▶ WHAT YOU HAVE TO DO: Put the lines from the one containing "Task: Click the pink Caulk selection icon" through the end of the records, inclusive, into a numbered list, leaving out blank lines and pictures.
Begin TASK INPUT
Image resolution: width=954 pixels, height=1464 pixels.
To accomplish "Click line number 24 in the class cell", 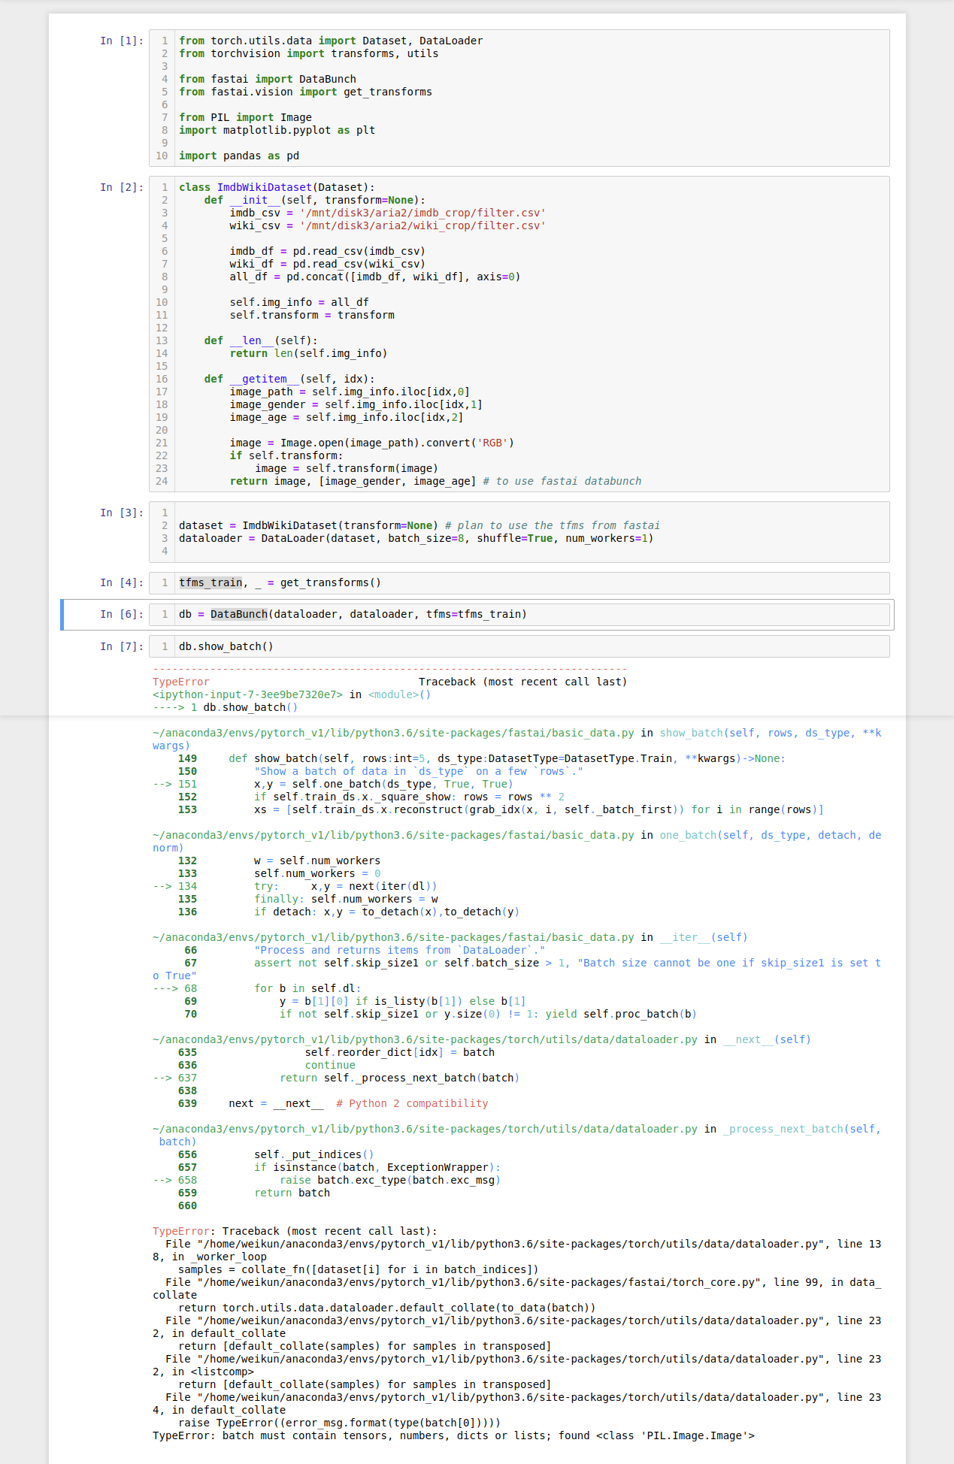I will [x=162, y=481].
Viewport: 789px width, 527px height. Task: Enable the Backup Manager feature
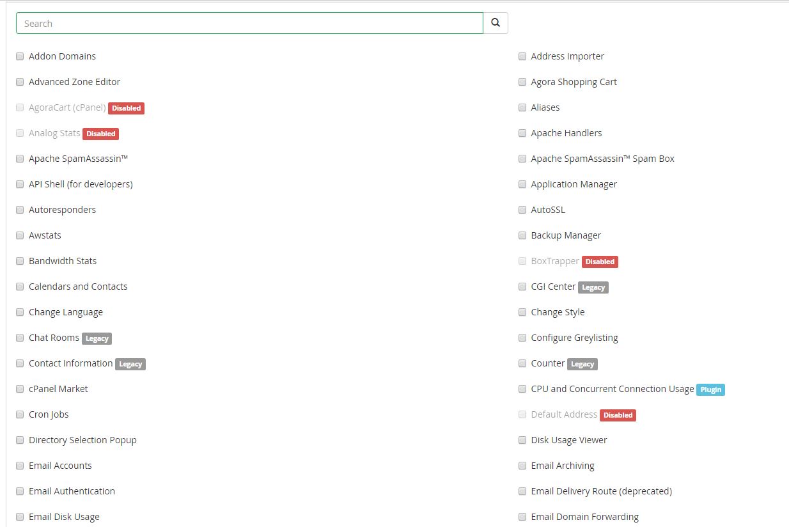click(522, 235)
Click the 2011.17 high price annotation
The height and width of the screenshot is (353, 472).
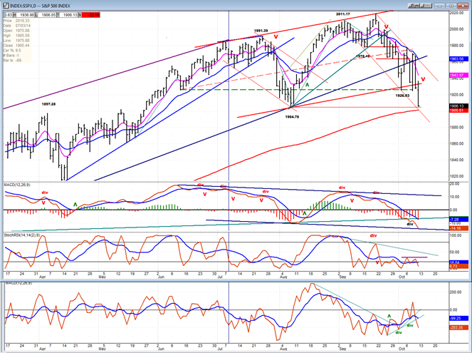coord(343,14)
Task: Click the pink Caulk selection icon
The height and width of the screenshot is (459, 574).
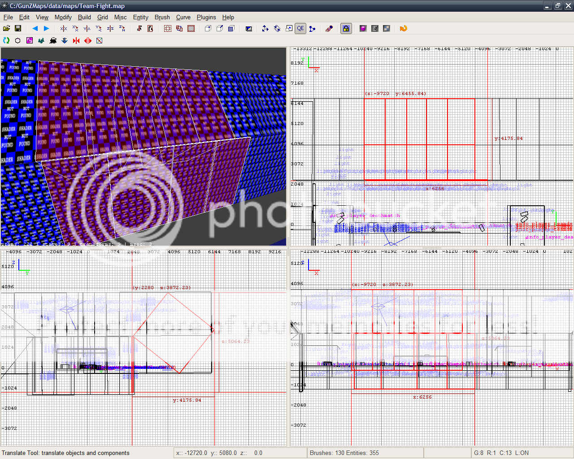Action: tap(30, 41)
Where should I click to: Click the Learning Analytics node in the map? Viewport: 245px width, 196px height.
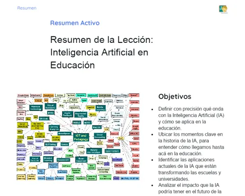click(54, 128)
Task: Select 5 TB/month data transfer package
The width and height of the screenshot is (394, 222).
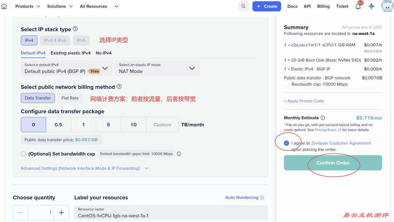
End TASK INPUT
▶ COMPLETE ANSWER:
1. Task: Click the pink Caulk selection icon
2. The height and width of the screenshot is (459, 574).
3. Action: tap(30, 41)
4. Where should I click to: Click the Learning Analytics node in the map? Viewport: 245px width, 196px height.
5. click(54, 128)
6. Task: Select 5 TB/month data transfer package
7. The width and height of the screenshot is (394, 222).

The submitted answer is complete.